The Company is in the process of registering the Securities under the Securities Act of 1933 for resale by the beneficial owners thereof.  In order to have their Securities included in the registration statement, beneficial owners must complete and return the enclosed Notice of Registration Statement and Selling Securityholder Questionnaire.
 
It is important that beneficial owners of the Securities receive a copy of the enclosed materials as soon as possible as their rights to have the Securities included in the registration statement depend upon their returning the Notice and Questionnaire by [Deadline For Response] .  Please forward a copy of the enclosed documents to each beneficial owner that holds interests in the Securities through you.  If you require more copies of the enclosed materials or have any questions pertaining to this matter, please contact Clear Channel Communications, Inc., 200 East Basse Road, San Antonio, TX 78209, Attention: General Counsel.
 

 
_______________  
* Not less than 28 calendar days from date of mailing.
 
 

 
A-1 
 

 

Clear Channel Communications, Inc.
 
Notice of Registration Statement
 
and
 
Selling Securityholder Questionnaire
 
(Date)
 

 
Reference is hereby made to the Exchange and Registration Rights Agreement (the “Exchange and Registration Rights Agreement” ) between Clear Channel Communications, Inc. (the “Company” ) and the Purchasers named therein.  Pursuant to the Exchange and Registration Rights Agreement, the Company has filed or will file with the United States Securities and Exchange Commission (the “Commission” ) a registration statement on Form  [__] (the “Shelf Registration Statement” ) for the registration and resale under Rule 415 of the Securities Act of 1933, as amended (the “Securities Act” ), of the Company’s 9.0% Priority Guarantee Notes due 2021 ( the “Securities” ).  A copy of the Exchange and Registration Rights Agreement has been filed as an exhibit to the Shelf Registration Statement and can be obtained from the Commission’s website at www.sec.gov .  All capitalized terms not otherwise defined herein shall have the meanings ascribed thereto in the Exchange and Registration Rights Agreement.

§ DATA SEGMENT
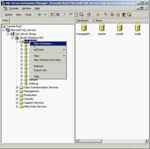Collapse the Microsoft SQL Servers node
Viewport: 150px width, 149px height.
4,30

§ SET TASKS
1. In the registration notice, what is the minimum period allowed for the response deadline?
2. Restate the registration notice starting with "It is important" and going on through "date of mailing.", with "General Counsel" replaced by "Corporate Secretary".
3. Continue the registration notice from its final sentence.

§ OUTPUTS
1. Not less than 28 calendar days from the date of mailing.

2.
It is important that beneficial owners of the Securities receive a copy of the enclosed materials as soon as possible as their rights to have the Securities included in the registration statement depend upon their returning the Notice and Questionnaire by [Deadline For Response] .  Please forward a copy of the enclosed documents to each beneficial owner that holds interests in the Securities through you.  If you require more copies of the enclosed materials or have any questions pertaining to this matter, please contact Clear Channel Communications, Inc., 200 East Basse Road, San Antonio, TX 78209, Attention: Corporate Secretary.
 

 
_______________  
* Not less than 28 calendar days from date of mailing.

3.
 
Each beneficial owner of Registrable Securities (as defined below) is entitled to have the Registrable Securities beneficially owned by it included in the Shelf Registration Statement.  In order to have Registrable Securities included in the Shelf Registration Statement, this Notice of Registration Statement and Selling Securityholder Questionnaire ( “Notice and Questionnaire” ) must be completed, executed and delivered to the Company’s counsel at the address set forth herein for receipt ON OR BEFORE [Deadline for Response] .  Beneficial owners of Registrable Securities who do not properly complete, execute and return this Notice and Questionnaire by such date (i) will not be named as selling securityholders in the Shelf Registration Statement and (ii) may not use the Prospectus forming a part thereof for resales of Registrable Securities.
 
Certain legal consequences arise from being named as a selling securityholder in the Shelf Registration Statement and related Prospectus.  Accordingly, holders and beneficial owners of Registrable Securities are advised to consult their own securities law counsel regarding the consequences of being named or not being named as a selling securityholder in the Shelf Registration Statement and related Prospectus.
 
The term “Registrable Securities” is defined in the Exchange and Registration Rights Agreement.
 

 

A-2 
 

 

ELECTION
 

 
The undersigned holder (the “Selling Securityholder” ) of Registrable Securities hereby elects to include in the Shelf Registration Statement the Registrable Securities beneficially owned by it and listed below in Item (3).  The undersigned, by signing and returning this Notice and Questionnaire, agrees to be bound with respect to such Registrable Securities by the terms and conditions of this Notice and Questionnaire and the Exchange and Registration Rights Agreement, including, without limitation, Section 6 of the Exchange and Registration Rights Agreement, as if the undersigned Selling Securityholder were an original party thereto.
 
Pursuant to the Exchange and Registration Rights Agreement, the undersigned has agreed to indemnify and hold harmless the Company, its officers who sign any Shelf Registration Statement, and each person, if any, who controls the Company within the meaning of either Section 15 of the Securities Act or Section 20 of the Exchange Act of 1934, as amended (the “Exchange Act” ), against certain loses arising out of an untrue statement, or the alleged untrue statement, of a material fact in the Shelf Registration Statement or the related prospectus or the omission, or alleged omission, to state a material fact required to be stated in such Shelf Registration Statement or the related prospectus, but only to the extent such untrue statement or omission, or alleged untrue statement or omission, was made in reliance on and in conformity with the information provided in this Notice and Questionnaire.
 
Upon any sale of Registrable Securities pursuant to the Shelf Registration Statement, the Selling Securityholder will be required to deliver to the Company and Trustee the Notice of Transfer set forth in Appendix A to the Prospectus and as Exhibit B to the Exchange and Registration Rights Agreement.
 
The Selling Securityholder hereby provides the following information to the Company and represents and warrants that such information is accurate and complete:
 

A-3 
 

 

QUESTIONNAIRE

(1)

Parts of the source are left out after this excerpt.